Further, the first Level 1 of the multi-Level semantic segmentation network model adopts data with original resolution, the second Level 2 adopts data after downsampling by 2 times, and the third Level 3 adopts data after downsampling by 4 times;

the main network adopted by the multi-level semantic segmentation network model is a SegNet semantic segmentation network, the left side of the network is an encoder, the network is composed of 5 convolution pooling processes, each of the first two layers comprises two convolution layers, and each of the last three layers comprises three convolution layers;

the right of the network is a decoder which is composed of 5 up-sampling and convolution processes, the first layer and the fourth layer on the right are an up-sampling layer and two convolution layers, the second layer and the third layer are an up-sampling layer and three convolution layers, the fifth layer is an up-sampling layer and two convolution layers, and finally a Softmax layer is added.
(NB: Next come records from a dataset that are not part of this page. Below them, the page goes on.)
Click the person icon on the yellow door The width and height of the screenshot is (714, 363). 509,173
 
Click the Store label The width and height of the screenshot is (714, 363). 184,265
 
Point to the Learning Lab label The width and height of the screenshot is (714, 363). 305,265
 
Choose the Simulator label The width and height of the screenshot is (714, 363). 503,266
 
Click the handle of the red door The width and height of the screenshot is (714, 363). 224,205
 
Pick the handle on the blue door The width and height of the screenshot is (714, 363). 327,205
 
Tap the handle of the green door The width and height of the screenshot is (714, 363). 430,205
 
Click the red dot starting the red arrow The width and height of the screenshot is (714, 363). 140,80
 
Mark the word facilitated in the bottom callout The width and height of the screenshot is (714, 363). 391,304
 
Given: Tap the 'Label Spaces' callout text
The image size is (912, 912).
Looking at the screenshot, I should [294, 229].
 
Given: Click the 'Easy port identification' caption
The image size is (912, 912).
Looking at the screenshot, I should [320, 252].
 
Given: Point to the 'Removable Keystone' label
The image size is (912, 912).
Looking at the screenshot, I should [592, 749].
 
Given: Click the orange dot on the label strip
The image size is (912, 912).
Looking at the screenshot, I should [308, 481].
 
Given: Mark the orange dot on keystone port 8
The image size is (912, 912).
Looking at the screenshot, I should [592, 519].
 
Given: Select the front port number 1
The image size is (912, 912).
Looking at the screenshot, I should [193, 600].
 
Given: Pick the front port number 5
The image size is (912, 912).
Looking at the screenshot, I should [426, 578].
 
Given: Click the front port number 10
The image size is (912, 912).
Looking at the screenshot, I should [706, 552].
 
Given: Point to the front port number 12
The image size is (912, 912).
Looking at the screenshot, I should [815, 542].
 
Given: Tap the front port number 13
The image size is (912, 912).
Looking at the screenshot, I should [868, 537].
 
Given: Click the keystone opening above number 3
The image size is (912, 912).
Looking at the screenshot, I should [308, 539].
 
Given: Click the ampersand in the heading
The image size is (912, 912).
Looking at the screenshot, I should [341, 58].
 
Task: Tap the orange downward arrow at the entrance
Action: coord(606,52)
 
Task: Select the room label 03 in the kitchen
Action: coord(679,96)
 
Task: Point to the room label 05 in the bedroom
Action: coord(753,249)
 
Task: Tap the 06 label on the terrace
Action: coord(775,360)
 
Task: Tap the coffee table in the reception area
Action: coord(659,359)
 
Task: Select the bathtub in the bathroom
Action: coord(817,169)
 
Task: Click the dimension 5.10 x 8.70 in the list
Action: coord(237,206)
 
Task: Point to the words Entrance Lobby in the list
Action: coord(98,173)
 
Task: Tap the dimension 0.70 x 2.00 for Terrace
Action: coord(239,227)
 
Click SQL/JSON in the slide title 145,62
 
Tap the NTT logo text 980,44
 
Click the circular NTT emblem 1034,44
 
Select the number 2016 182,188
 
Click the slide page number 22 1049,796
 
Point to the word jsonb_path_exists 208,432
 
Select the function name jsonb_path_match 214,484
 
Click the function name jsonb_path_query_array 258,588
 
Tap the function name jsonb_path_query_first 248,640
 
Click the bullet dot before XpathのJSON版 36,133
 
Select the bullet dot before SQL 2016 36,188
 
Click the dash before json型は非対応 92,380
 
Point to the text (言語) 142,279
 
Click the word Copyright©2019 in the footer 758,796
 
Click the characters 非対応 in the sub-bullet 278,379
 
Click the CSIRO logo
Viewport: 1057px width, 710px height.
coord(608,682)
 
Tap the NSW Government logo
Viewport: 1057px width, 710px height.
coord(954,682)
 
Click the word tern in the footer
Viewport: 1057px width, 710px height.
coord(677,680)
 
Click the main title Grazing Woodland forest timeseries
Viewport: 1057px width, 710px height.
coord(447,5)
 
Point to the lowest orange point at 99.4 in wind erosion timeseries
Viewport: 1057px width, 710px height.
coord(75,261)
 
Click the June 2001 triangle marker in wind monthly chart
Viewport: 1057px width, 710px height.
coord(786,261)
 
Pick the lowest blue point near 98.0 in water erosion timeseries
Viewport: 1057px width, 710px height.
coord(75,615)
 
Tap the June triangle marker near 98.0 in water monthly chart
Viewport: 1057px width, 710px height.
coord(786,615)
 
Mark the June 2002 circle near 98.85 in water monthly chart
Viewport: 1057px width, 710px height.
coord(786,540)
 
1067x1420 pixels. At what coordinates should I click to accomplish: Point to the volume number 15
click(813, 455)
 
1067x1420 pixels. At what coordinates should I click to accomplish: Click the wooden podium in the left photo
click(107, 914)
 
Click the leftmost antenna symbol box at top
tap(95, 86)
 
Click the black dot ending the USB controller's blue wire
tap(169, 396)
Further, each layer of the encoding stage corresponds to each layer of the decoding stage one by one; each up-sampling layer of the decoder corresponds to the maximum pooling layer of the same-level encoder, the up-sampling layer of the decoder uses the index reserved in the maximum pooling process to up-sample the feature map, so that the features of the image classification in the encoding stage are reproduced, dense feature maps are generated, and finally the feature maps are restored to the same size as the original image, and classified by the softmax layer, namely the final segmentation map is generated.

Further, the three-layer network output segmentation map O of the multi-layer semantic segmentation network ₁ ,O ₂ And O ₃ When the segmentation graphs output by the three layers of networks are fused after the images are processed, selecting any one layer of segmentation graph output as priori O _i I=1, 2,3, any one of the divided maps O except the divided map _j The likelihood, j+.i, j= {1,2,3}, is calculated, so the posterior probability is calculated as:

n represents the class of the current pixel, m represents the number of classes; f (F) _ni And B _ni Respectively representing a foreground region and a background region when the category is n; o (O) _ni As a priori i=1, 2,3, o _nj For computing likelihood, j+.i, j= {1,2,3}; in each region, by comparing O _ni And O _nj Likelihood is calculated at the foreground and background of each category.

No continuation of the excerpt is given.